◆ CONSIGNE A:
Dans le texte sur l'adaptation en bande dessinée de _Tempête au Haras_, relevez tous les verbes qui décrivent le travail effectué sur le texte littéraire de base.

◆ EXTRAIT DU DOCUMENT:
>>>
Jérémie Moreau se lance un nouveau défi : réaliser une adaptation en bande dessinée du roman de littérature jeunesse, _Tempête au Haras_, écrit par Chris Donner et paru à l’École des Loisirs en 2012.

L’histoire retrace le destin d’une jument et de Jean-Philippe, nés au même moment dans une famille vivant dans le milieu hippique.

Le défit que Jérémie se lance tient probablement à l’envie de proposer une adaptation littéraire le plus souvent muette.

La scène fondatrice de la tempête est ainsi sublimée par des chois très précis de cadrages, de tonalités d’ombres ou de couleurs. Elle exprime sans un mot la tragédie de l’accident qui va chambouler la manière dont jean-Philippe va pouvoir concrétiser son rêve de devenir jockey.

Le travail d’adaptation du livre de Chris Donner a été conduit conjointement entre les deux auteurs afin de couper, modifier, remodeler, enrichir le texte littéraire de base pour en faire un scénario indépendant, adapté au médium bande dessinée.

L’album est remarqué par le Festival d’Angoulême avec une sélection au Prix Jeunesse, salué notamment pour ses qualités graphiques.

LE MOT DE JÉRÉMIE : « je reçois le roman par la Poste, On me propose de l’adapter. L’idée me plaît car il y a comme un parfin de challenge : des chevaux, une BD pour enfant, les spectres des grands auteurs de l’École des Loisirs… Je lis. Un double accouchement dans un Haras. L’entame me plaît. C’est dur, ça sent le fumier. Les chapitres se suivent et je vois de belles images. Je suis pris par l’histoire mais je vois venir le happy-end final. Là je me dis : « si ça finit bien je le fais pas. » Mais la fin est abrupte et amère, j’adore ! »
<<<
Extrait du jeu de données
>>>
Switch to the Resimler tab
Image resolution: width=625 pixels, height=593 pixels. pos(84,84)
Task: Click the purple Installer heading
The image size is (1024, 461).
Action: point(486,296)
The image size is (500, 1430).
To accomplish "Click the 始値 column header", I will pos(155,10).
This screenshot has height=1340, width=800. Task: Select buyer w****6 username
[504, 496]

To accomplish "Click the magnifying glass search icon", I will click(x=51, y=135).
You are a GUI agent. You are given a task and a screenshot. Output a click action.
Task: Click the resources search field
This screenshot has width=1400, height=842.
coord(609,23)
<<<
◆ CONSIGNE B:
Recopiez les lignes du listing en commençant par celle qui contient « The image size is (500, 1430). » et en continuant jusqu'à la fin du listing. Remplacez « screenshot » par « snapshot » et ne modifiez rien d'autre.

◆ RÉPONSE A:
couper, modifier, remodeler, enrichir

◆ RÉPONSE B:
The image size is (500, 1430).
To accomplish "Click the 始値 column header", I will pos(155,10).
This snapshot has height=1340, width=800. Task: Select buyer w****6 username
[504, 496]

To accomplish "Click the magnifying glass search icon", I will click(x=51, y=135).
You are a GUI agent. You are given a task and a snapshot. Output a click action.
Task: Click the resources search field
This snapshot has width=1400, height=842.
coord(609,23)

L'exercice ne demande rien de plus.